Ten Ig Nobel awards have been awarded every year since 1991. One prize awarded in 2019 for medicine advances honors the collecting of evidence that pizza might protect against illness and death.
Ten Ig Nobel awards have been awarded every year since 1991. One prize awarded in 2019 for medicine advances honors the collecting of evidence that pizza might protect against illness and death.

Jokes and Lab Coats at the Ig Nobel Awards

It was like witnessing a drinking game I didn’t know was happening — but still I wanted to be a part of it.
By Kate A. Moran

It was like witnessing a drinking game I didn’t know was happening — but still I wanted to be a part of it.

I’d never been to a party like this before. Gowns, laureates, and orchestral renditions of Bach may be the regularly scheduled programming for Sanders Theater, where I found myself on Thursday night. But tonight, for every gown there was instead a lab coat, and if you replaced the cello in Suite No. 1 with an accordion, then you would have the 29th First Annual Ig Nobel Prize Ceremony.

Organized by the Annals of Improbable Research — a bimonthly scientific humor magazine devoted to “genuine, improbable research” — the ceremony awards 10 Ig Nobel Prizes every year to honor “achievements that make people laugh, then think.” The 2019 Ig Nobel Prize ceremony featured real Nobel Laureates like economist Eric S. Maskin ’72 and physicist Jerome I. Friedman handing out awards to studies that conducted simultaneously groundbreaking and unconventional, research, ranging from the conclusion that “pizza might protect against illness and death, if the pizza is made and eaten in Italy,” to “studying how, and why, wombats make cube-shaped poo.”

The theme of this year’s awards was “Habits,” which inspired endless jokes and a four-part mini-opera, “Creatures of Habit.” Though the event functioned as award shows normally do, with an audience gathered to witness the presentation of trophies to a select group of people on stage, there was a casual ease underlying the night’s proceedings rather than a tense air of competition. Whereas Oscars envelopes are guarded by the Los Angeles Police Department before reaching the stage, Ig Nobel prizes were transported in a brown paper bag from Staples, and at moments the divide between the spectators and the honorees collapsed completely.

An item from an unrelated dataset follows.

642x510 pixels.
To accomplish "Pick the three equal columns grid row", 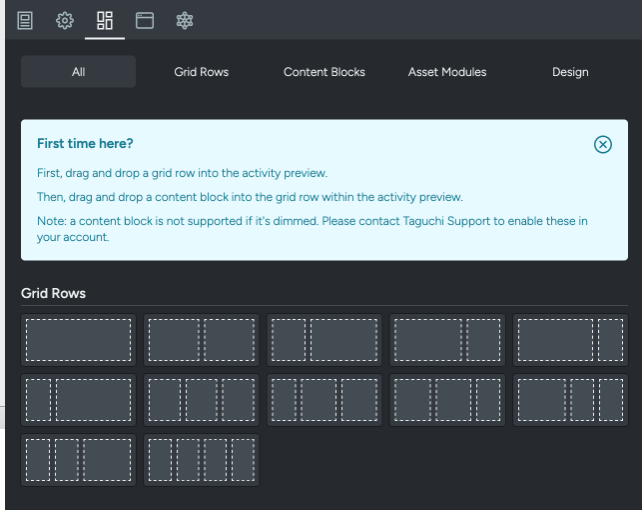I will [201, 400].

The Ig Nobel awards begin every year with attendees throwing paper airplanes through Sanders Theater.
The Ig Nobel awards begin every year with attendees throwing paper airplanes through Sanders Theater. By Ryan N. Gajarawala

Any time someone on stage would say “bad habits,” audience members would woot or excitedly chant “HABITS!” I kept checking the program to see if there was a codified list of rules to this peculiar drinking game; I never found one.

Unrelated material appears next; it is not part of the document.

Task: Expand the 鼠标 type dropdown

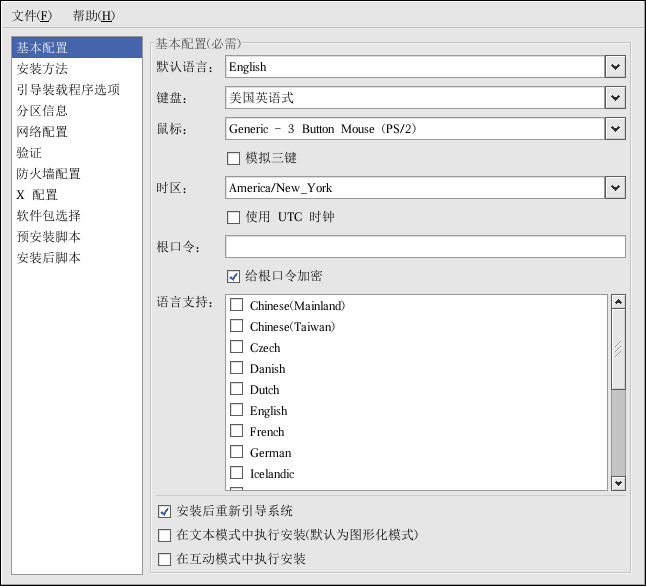Action: tap(615, 129)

Though Marc A. Abrahams ’78, editor and co-founder of the Annals of Improbable Research, acted as emcee for the awards, the real ringleader of the night was the sequined-tutu-clad Miss Sweetie Poo, an 8-year-old responsible for kicking winners off the stage if their acceptance speeches exceeded one minute. This happened a few times. Winners hastily gathered their papers and their prize — a branded coffee cup glued to a base and stuffed with a toothbrush, lottery tickets, a cigarette butt, and other “habits” — while struggling to maintain composure as a girl dressed like a ballerina yelled: “PLEASE STOP. I’M BORED.”

After the presentation of the final award and the conclusion of the last libretto, Ig Nobel prize winners shook hands with Nobel Prize winners on a stage scattered with paper airplanes. Their faces were lit by flashlights directed by “human spotlights,” covered in silver body paint. Abrahams took to the stage once again to thank the many featured performers and researchers, ending with: “If you didn’t win an Ig Nobel prize this year – and especially if you did – better luck next year.” It was the last of a series of inside jokes that I wished had been explained to me earlier.